Lien – Security Agreement – PPSA
15. The Company has a general lien and security interest over Goods under the PPSA and may sell Goods after notice.
Registration – PPSA
16. The Customer agrees to registration obligations, waives notices, and indemnifies the Company.
Valuables, Dangerous and Restricted Goods
17. Such Goods are not accepted unless agreed. The Customer bears all risks and indemnifies the Company.
Delivery / Completion
18. Delivery is complete upon acceptance at the nominated address. Delays are estimates only.
Sale and Disposal of Goods
19. Undeliverable or perishable Goods may be sold, with proceeds applied to outstanding charges.
Regulation Compliance
20. The Customer must comply with all laws and indemnifies the Company for non-compliance.
Law and Jurisdiction
21. New South Wales law applies and courts have exclusive jurisdiction.
Representations
22. No reliance on representations not in writing.
Severance & Waiver
23. Invalid provisions do not affect the remainder. No waiver by non-enforcement.
Inconsistency & Priority
24. These terms prevail over all others.
Trade Practices / ACL
25. ACL rights preserved where applicable. Certain clauses are read down for Consumers and Small Businesses.
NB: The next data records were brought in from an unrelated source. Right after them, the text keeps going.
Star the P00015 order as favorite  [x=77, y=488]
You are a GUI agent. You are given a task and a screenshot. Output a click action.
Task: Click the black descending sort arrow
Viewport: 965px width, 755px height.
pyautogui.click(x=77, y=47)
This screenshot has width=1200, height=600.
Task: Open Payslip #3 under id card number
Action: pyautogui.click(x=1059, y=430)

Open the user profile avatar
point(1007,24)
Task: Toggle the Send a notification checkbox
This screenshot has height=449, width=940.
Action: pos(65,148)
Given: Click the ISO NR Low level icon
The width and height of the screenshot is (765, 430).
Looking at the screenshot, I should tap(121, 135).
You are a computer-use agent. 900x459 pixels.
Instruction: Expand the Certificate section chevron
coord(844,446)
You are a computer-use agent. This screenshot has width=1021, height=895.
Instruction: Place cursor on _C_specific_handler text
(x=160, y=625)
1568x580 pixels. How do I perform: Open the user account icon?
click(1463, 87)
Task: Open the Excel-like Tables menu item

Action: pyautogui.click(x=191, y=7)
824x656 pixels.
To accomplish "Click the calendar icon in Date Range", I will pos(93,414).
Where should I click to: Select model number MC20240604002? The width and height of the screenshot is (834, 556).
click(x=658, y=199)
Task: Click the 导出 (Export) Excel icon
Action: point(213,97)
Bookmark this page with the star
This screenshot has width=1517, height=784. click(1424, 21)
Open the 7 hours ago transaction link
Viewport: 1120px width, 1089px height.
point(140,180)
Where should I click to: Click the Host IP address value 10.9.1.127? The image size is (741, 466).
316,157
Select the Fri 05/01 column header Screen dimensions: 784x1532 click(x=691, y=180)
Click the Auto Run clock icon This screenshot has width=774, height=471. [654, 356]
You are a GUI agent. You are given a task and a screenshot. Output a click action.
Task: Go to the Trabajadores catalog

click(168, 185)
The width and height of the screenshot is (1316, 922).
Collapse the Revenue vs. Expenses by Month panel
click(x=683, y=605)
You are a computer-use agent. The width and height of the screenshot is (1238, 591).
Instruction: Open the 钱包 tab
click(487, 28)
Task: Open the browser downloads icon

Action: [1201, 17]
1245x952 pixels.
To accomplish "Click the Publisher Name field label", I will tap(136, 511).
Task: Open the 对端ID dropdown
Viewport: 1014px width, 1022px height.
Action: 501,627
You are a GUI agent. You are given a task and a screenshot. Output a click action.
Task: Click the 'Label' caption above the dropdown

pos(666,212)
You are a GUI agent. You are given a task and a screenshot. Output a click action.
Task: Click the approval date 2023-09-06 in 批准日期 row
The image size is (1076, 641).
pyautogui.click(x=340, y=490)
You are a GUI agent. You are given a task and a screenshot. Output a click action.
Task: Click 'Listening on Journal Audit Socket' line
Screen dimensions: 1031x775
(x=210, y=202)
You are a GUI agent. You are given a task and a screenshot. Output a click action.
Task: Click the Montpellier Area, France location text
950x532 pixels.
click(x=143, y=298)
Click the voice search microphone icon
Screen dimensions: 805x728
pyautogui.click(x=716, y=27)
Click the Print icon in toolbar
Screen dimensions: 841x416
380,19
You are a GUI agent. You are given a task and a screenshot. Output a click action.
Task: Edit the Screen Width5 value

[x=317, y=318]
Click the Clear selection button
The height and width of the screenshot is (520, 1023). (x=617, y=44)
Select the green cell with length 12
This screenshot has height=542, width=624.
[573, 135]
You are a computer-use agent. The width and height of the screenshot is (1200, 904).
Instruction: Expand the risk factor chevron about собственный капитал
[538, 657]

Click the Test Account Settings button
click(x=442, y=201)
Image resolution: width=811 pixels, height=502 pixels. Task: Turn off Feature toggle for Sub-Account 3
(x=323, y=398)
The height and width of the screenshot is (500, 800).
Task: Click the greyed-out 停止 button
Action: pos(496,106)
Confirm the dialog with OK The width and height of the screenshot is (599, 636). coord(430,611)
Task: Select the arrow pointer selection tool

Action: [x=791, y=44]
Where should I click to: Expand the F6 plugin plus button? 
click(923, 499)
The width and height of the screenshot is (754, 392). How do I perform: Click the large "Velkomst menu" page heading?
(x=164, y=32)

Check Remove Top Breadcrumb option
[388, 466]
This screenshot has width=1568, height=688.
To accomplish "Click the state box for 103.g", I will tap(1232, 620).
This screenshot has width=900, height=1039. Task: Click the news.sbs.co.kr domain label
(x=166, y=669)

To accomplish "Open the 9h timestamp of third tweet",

Force Majeure / Reasonable Care
28. The Company is excused from liability for Force Majeure or events beyond reasonable care.
Service Options
No Liability Service – lowest cost, highest risk
Conditional Warranty Service – limited warranty up to A$100,000
Legal Liability Service – liability for failure to exercise reasonable care
Please confirm your selected option. Insurance is not provided or arranged.